THE PROBLEM -> Give back the full listing exactly as written.
─── DATA FOR REVIEW
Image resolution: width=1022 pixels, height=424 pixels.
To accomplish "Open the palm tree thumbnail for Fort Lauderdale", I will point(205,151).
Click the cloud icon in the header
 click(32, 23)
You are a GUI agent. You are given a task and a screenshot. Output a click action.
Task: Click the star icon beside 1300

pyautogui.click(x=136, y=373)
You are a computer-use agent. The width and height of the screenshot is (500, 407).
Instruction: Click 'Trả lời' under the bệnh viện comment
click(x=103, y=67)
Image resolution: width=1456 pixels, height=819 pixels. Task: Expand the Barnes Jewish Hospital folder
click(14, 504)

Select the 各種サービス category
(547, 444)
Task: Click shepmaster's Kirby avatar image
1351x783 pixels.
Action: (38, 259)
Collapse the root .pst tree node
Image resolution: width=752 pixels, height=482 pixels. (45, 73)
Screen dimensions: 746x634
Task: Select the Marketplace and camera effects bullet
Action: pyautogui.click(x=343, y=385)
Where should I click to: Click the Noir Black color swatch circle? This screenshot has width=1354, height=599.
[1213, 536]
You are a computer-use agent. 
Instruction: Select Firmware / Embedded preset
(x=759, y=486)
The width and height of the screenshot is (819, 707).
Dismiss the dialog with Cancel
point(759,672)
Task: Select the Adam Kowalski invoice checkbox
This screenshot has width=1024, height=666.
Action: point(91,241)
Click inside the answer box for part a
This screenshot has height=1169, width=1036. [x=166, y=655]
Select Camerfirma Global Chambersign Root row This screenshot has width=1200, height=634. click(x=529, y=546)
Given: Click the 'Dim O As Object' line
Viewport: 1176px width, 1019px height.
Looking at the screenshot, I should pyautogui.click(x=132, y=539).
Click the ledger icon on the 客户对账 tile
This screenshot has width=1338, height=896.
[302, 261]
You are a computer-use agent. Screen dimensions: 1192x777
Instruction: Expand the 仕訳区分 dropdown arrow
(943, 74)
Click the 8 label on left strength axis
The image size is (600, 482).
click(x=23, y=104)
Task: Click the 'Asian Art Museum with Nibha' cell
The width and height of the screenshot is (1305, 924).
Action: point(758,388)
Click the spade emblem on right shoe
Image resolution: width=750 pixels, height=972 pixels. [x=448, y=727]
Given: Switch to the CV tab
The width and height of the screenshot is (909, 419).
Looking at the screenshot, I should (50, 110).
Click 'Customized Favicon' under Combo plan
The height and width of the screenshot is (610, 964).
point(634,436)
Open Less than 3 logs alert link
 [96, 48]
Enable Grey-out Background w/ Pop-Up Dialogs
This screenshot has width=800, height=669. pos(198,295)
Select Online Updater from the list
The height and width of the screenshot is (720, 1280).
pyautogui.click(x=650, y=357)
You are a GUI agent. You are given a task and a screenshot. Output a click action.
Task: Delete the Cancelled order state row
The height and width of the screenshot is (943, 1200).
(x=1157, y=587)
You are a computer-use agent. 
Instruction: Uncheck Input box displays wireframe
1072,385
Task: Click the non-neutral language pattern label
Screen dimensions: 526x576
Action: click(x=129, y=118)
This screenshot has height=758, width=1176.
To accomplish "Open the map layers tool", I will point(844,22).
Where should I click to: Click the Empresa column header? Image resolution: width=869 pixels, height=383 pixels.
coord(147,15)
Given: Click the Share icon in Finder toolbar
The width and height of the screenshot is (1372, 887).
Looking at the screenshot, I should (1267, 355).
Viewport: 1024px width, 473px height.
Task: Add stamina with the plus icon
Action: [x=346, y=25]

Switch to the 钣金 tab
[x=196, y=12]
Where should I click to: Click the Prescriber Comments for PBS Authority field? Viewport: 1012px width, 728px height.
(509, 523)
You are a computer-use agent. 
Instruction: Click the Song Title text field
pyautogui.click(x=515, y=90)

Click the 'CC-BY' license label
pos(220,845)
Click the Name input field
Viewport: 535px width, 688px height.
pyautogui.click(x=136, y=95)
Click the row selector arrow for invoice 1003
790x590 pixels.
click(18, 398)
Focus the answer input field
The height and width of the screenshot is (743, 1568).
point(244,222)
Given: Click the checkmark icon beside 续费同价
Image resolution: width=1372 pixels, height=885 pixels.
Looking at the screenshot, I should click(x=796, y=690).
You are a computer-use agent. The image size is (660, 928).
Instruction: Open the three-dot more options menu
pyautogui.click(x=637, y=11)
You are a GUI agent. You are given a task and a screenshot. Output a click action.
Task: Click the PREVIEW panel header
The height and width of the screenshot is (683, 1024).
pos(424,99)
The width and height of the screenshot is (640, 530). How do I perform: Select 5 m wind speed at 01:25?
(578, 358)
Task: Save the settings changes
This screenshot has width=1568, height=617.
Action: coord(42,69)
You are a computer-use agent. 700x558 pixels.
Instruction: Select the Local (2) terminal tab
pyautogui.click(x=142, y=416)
──────
EXERCISE RESPONSE ->
Image resolution: width=1022 pixels, height=424 pixels.
To accomplish "Open the palm tree thumbnail for Fort Lauderdale", I will point(205,151).
Click the cloud icon in the header
 click(32, 23)
You are a GUI agent. You are given a task and a screenshot. Output a click action.
Task: Click the star icon beside 1300

pyautogui.click(x=136, y=373)
You are a computer-use agent. The width and height of the screenshot is (500, 407).
Instruction: Click 'Trả lời' under the bệnh viện comment
click(x=103, y=67)
Image resolution: width=1456 pixels, height=819 pixels. Task: Expand the Barnes Jewish Hospital folder
click(14, 504)

Select the 各種サービス category
(547, 444)
Task: Click shepmaster's Kirby avatar image
1351x783 pixels.
Action: (38, 259)
Collapse the root .pst tree node
Image resolution: width=752 pixels, height=482 pixels. (45, 73)
Screen dimensions: 746x634
Task: Select the Marketplace and camera effects bullet
Action: pyautogui.click(x=343, y=385)
Where should I click to: Click the Noir Black color swatch circle? This screenshot has width=1354, height=599.
[1213, 536]
You are a computer-use agent. 
Instruction: Select Firmware / Embedded preset
(x=759, y=486)
The width and height of the screenshot is (819, 707).
Dismiss the dialog with Cancel
point(759,672)
Task: Select the Adam Kowalski invoice checkbox
This screenshot has width=1024, height=666.
Action: point(91,241)
Click inside the answer box for part a
This screenshot has height=1169, width=1036. [x=166, y=655]
Select Camerfirma Global Chambersign Root row This screenshot has width=1200, height=634. click(x=529, y=546)
Given: Click the 'Dim O As Object' line
Viewport: 1176px width, 1019px height.
Looking at the screenshot, I should pyautogui.click(x=132, y=539).
Click the ledger icon on the 客户对账 tile
This screenshot has width=1338, height=896.
[302, 261]
You are a computer-use agent. Screen dimensions: 1192x777
Instruction: Expand the 仕訳区分 dropdown arrow
(943, 74)
Click the 8 label on left strength axis
The image size is (600, 482).
click(x=23, y=104)
Task: Click the 'Asian Art Museum with Nibha' cell
The width and height of the screenshot is (1305, 924).
Action: point(758,388)
Click the spade emblem on right shoe
Image resolution: width=750 pixels, height=972 pixels. [x=448, y=727]
Given: Switch to the CV tab
The width and height of the screenshot is (909, 419).
Looking at the screenshot, I should (50, 110).
Click 'Customized Favicon' under Combo plan
The height and width of the screenshot is (610, 964).
point(634,436)
Open Less than 3 logs alert link
 [96, 48]
Enable Grey-out Background w/ Pop-Up Dialogs
This screenshot has width=800, height=669. pos(198,295)
Select Online Updater from the list
The height and width of the screenshot is (720, 1280).
pyautogui.click(x=650, y=357)
You are a GUI agent. You are given a task and a screenshot. Output a click action.
Task: Delete the Cancelled order state row
The height and width of the screenshot is (943, 1200).
(x=1157, y=587)
You are a computer-use agent. 
Instruction: Uncheck Input box displays wireframe
1072,385
Task: Click the non-neutral language pattern label
Screen dimensions: 526x576
Action: click(x=129, y=118)
This screenshot has height=758, width=1176.
To accomplish "Open the map layers tool", I will point(844,22).
Where should I click to: Click the Empresa column header? Image resolution: width=869 pixels, height=383 pixels.
coord(147,15)
Given: Click the Share icon in Finder toolbar
The width and height of the screenshot is (1372, 887).
Looking at the screenshot, I should (1267, 355).
Viewport: 1024px width, 473px height.
Task: Add stamina with the plus icon
Action: [x=346, y=25]

Switch to the 钣金 tab
[x=196, y=12]
Where should I click to: Click the Prescriber Comments for PBS Authority field? Viewport: 1012px width, 728px height.
(509, 523)
You are a computer-use agent. 
Instruction: Click the Song Title text field
pyautogui.click(x=515, y=90)

Click the 'CC-BY' license label
pos(220,845)
Click the Name input field
Viewport: 535px width, 688px height.
pyautogui.click(x=136, y=95)
Click the row selector arrow for invoice 1003
790x590 pixels.
click(18, 398)
Focus the answer input field
The height and width of the screenshot is (743, 1568).
point(244,222)
Given: Click the checkmark icon beside 续费同价
Image resolution: width=1372 pixels, height=885 pixels.
Looking at the screenshot, I should click(x=796, y=690).
You are a computer-use agent. The image size is (660, 928).
Instruction: Open the three-dot more options menu
pyautogui.click(x=637, y=11)
You are a GUI agent. You are given a task and a screenshot. Output a click action.
Task: Click the PREVIEW panel header
The height and width of the screenshot is (683, 1024).
pos(424,99)
The width and height of the screenshot is (640, 530). How do I perform: Select 5 m wind speed at 01:25?
(578, 358)
Task: Save the settings changes
This screenshot has width=1568, height=617.
Action: coord(42,69)
You are a computer-use agent. 700x558 pixels.
Instruction: Select the Local (2) terminal tab
pyautogui.click(x=142, y=416)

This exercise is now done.